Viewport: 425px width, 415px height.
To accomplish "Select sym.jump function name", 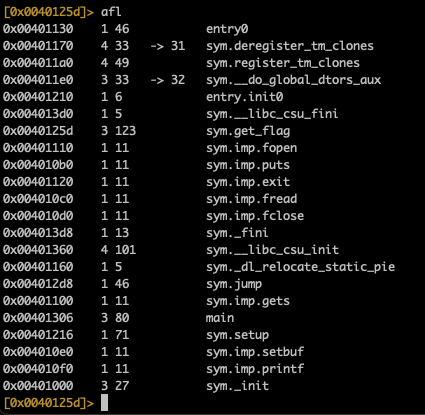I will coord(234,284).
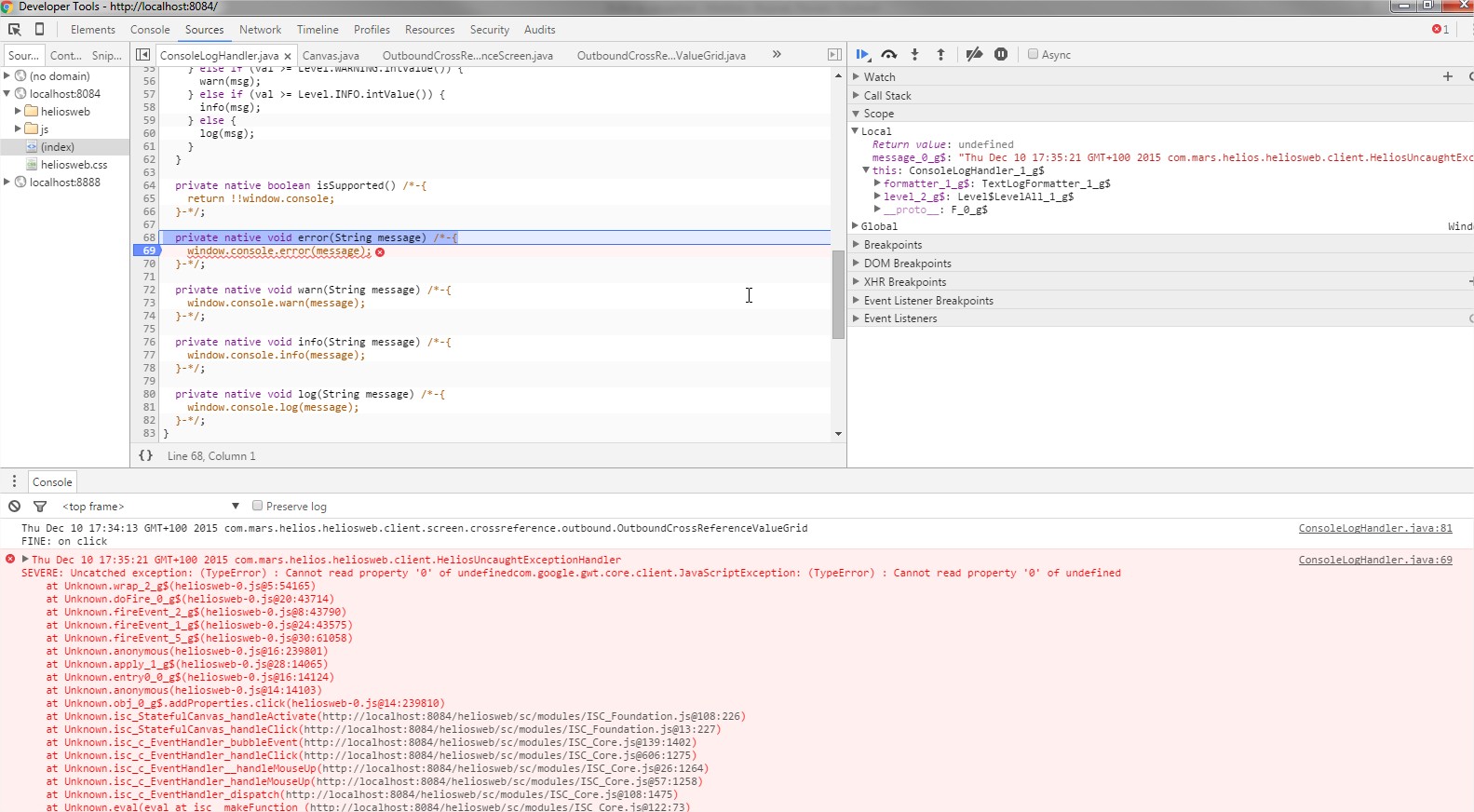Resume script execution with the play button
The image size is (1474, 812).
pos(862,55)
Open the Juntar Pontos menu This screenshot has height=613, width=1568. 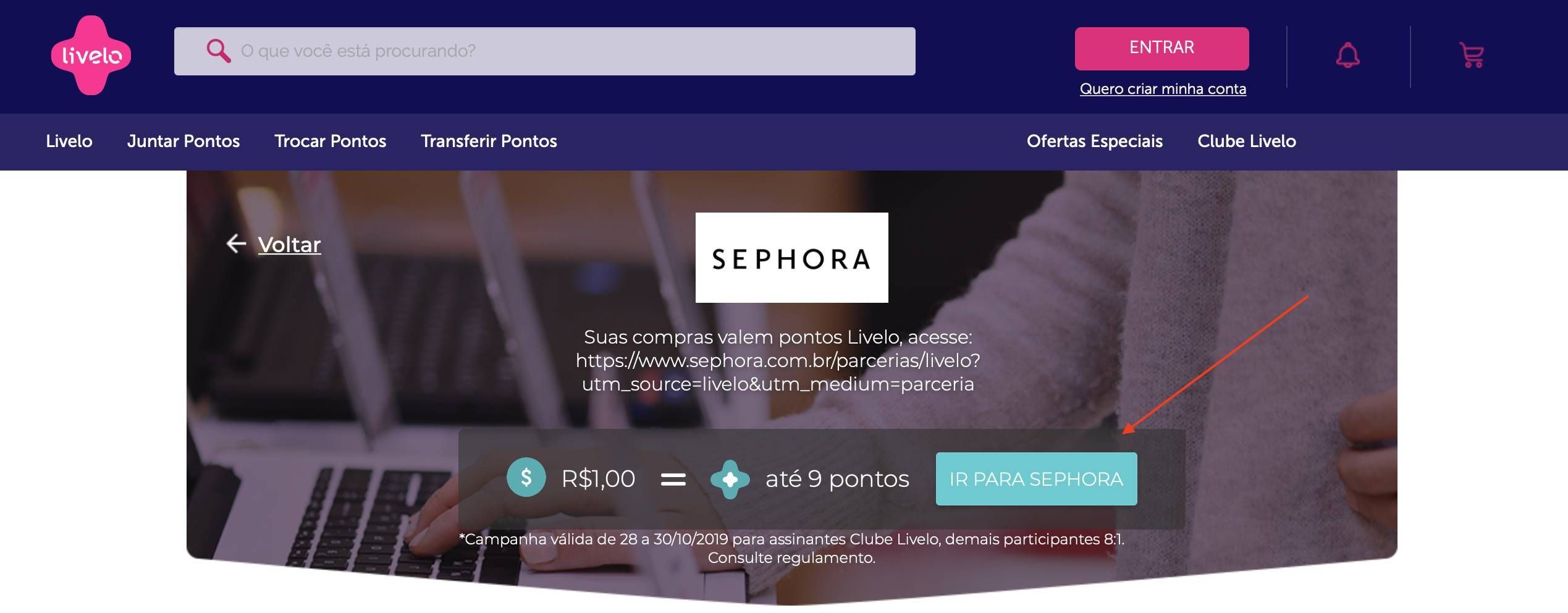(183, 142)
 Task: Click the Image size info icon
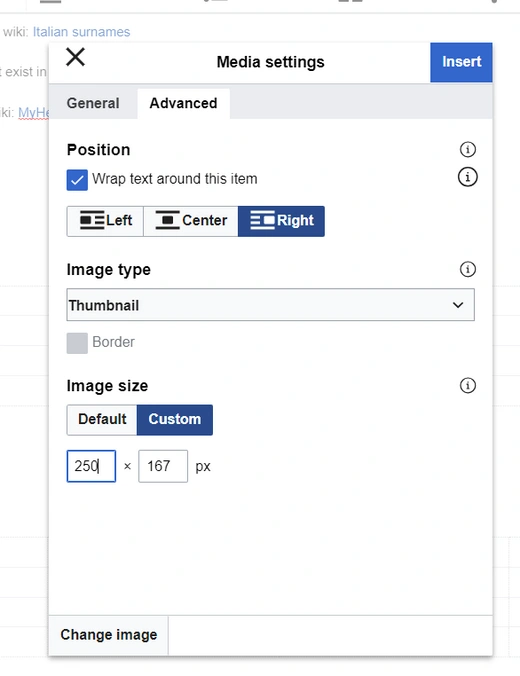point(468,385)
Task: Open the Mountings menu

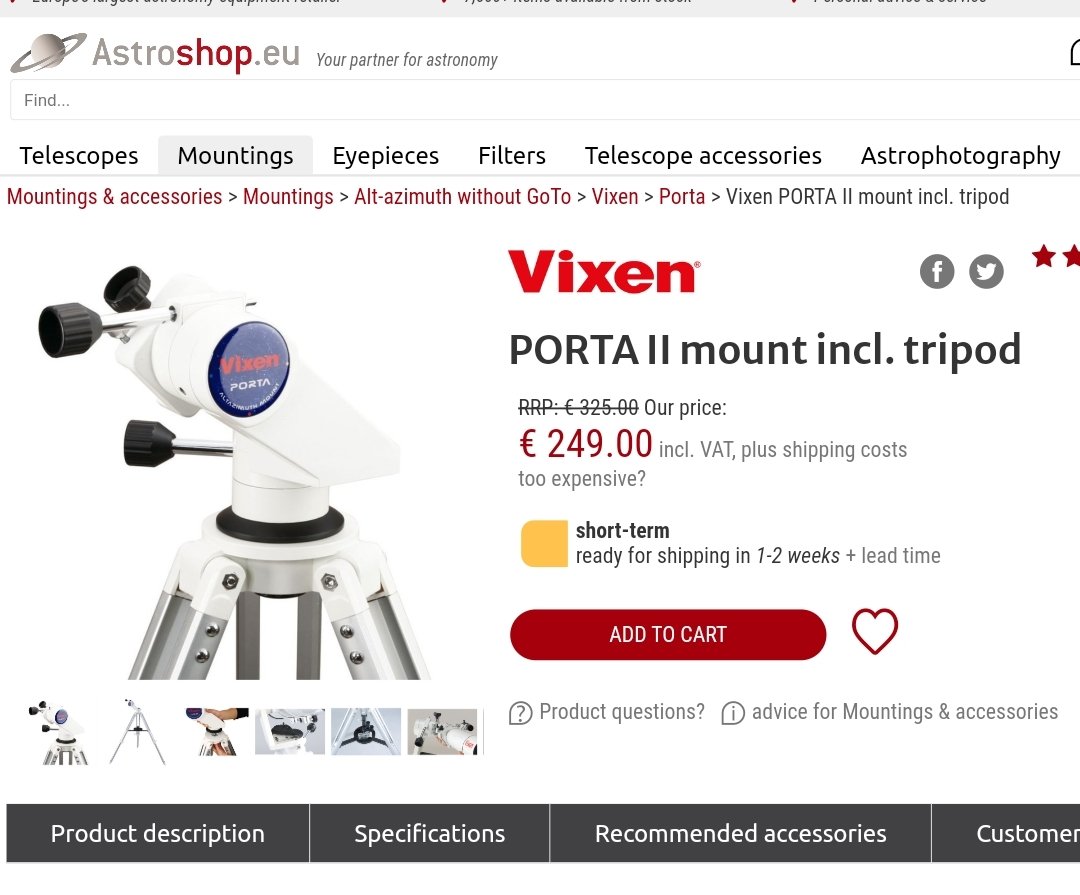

==

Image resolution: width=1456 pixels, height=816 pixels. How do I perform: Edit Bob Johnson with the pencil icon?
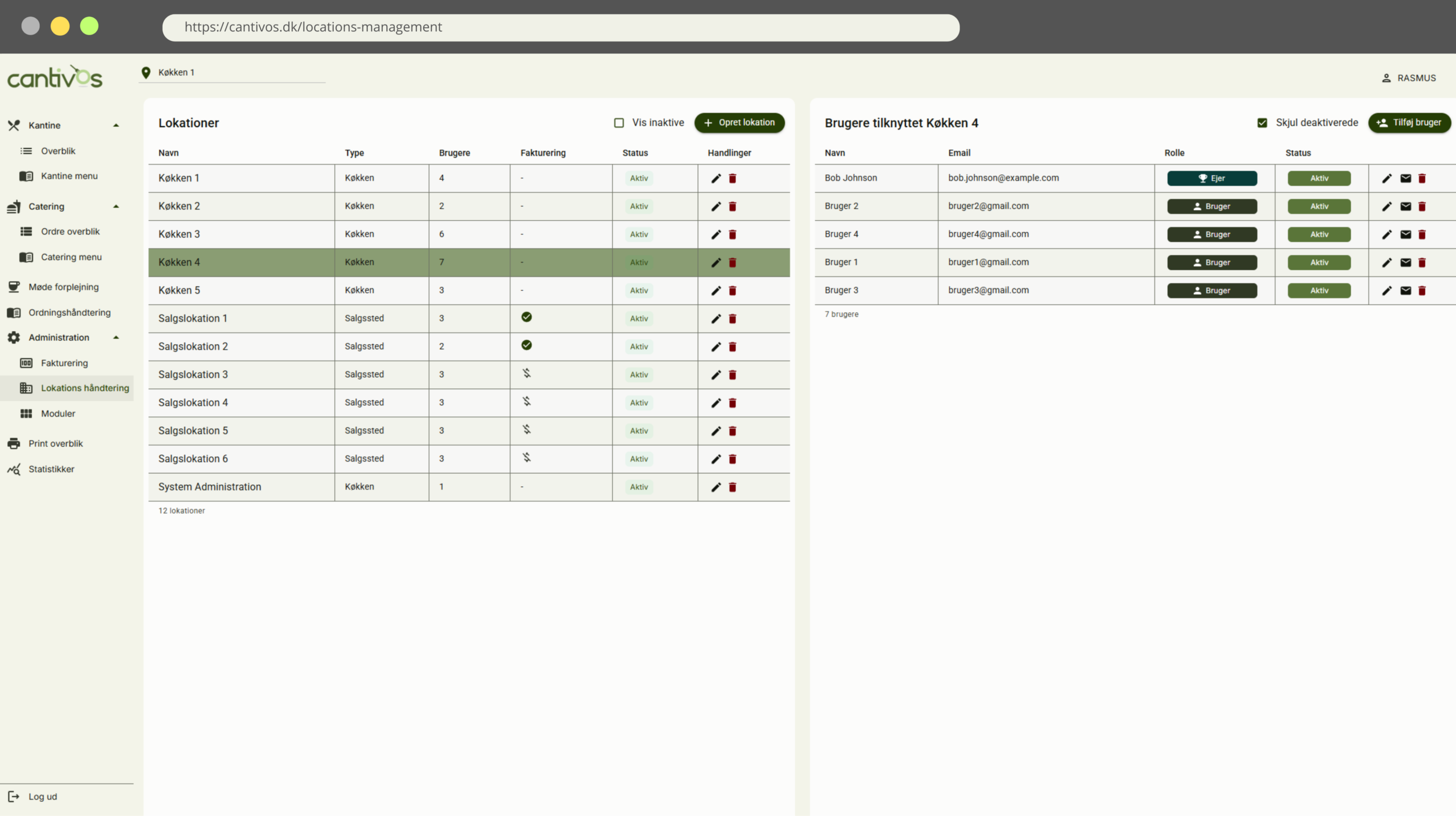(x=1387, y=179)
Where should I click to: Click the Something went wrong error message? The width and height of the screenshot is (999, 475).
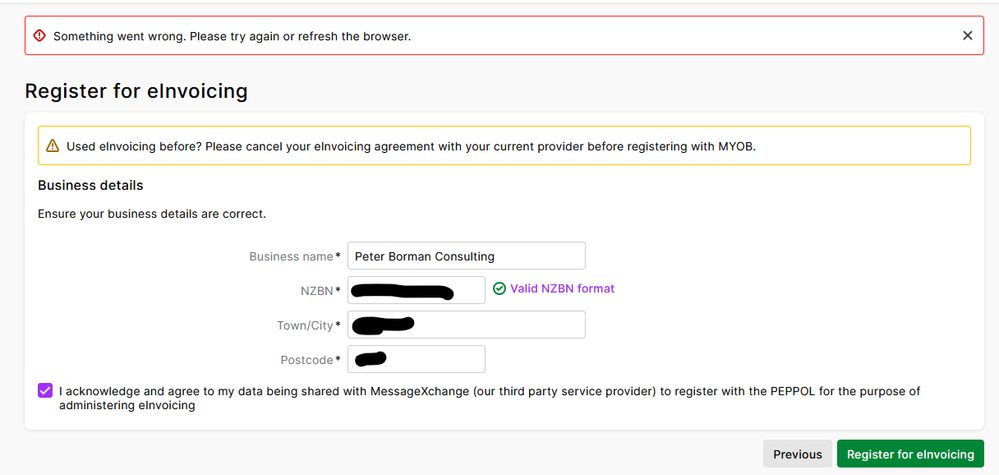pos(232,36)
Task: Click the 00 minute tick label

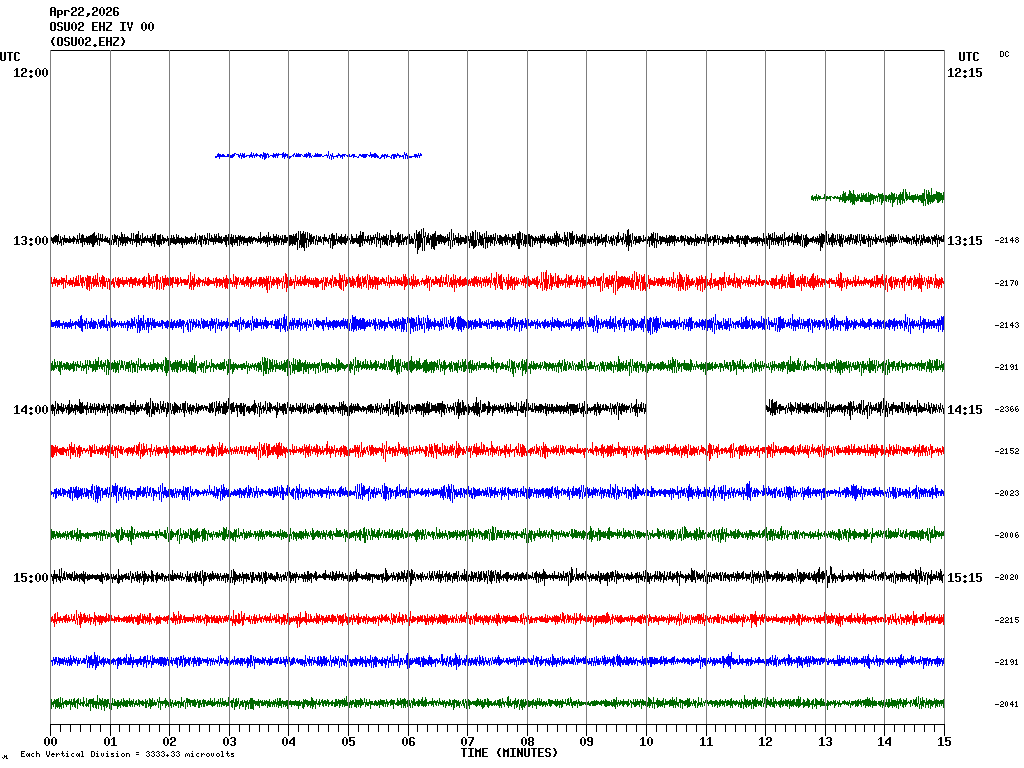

● **PROBLEM**:
The response must repeat exactly the lines above from the one with "Where should I" through the one with "Task: Click the 00 minute tick label", including both, and must contain no pictures and no other text.

● **TASK SOLUTION**:
Where should I click to: Click the Something went wrong error message? The width and height of the screenshot is (999, 475).
pos(232,36)
Task: Click the 00 minute tick label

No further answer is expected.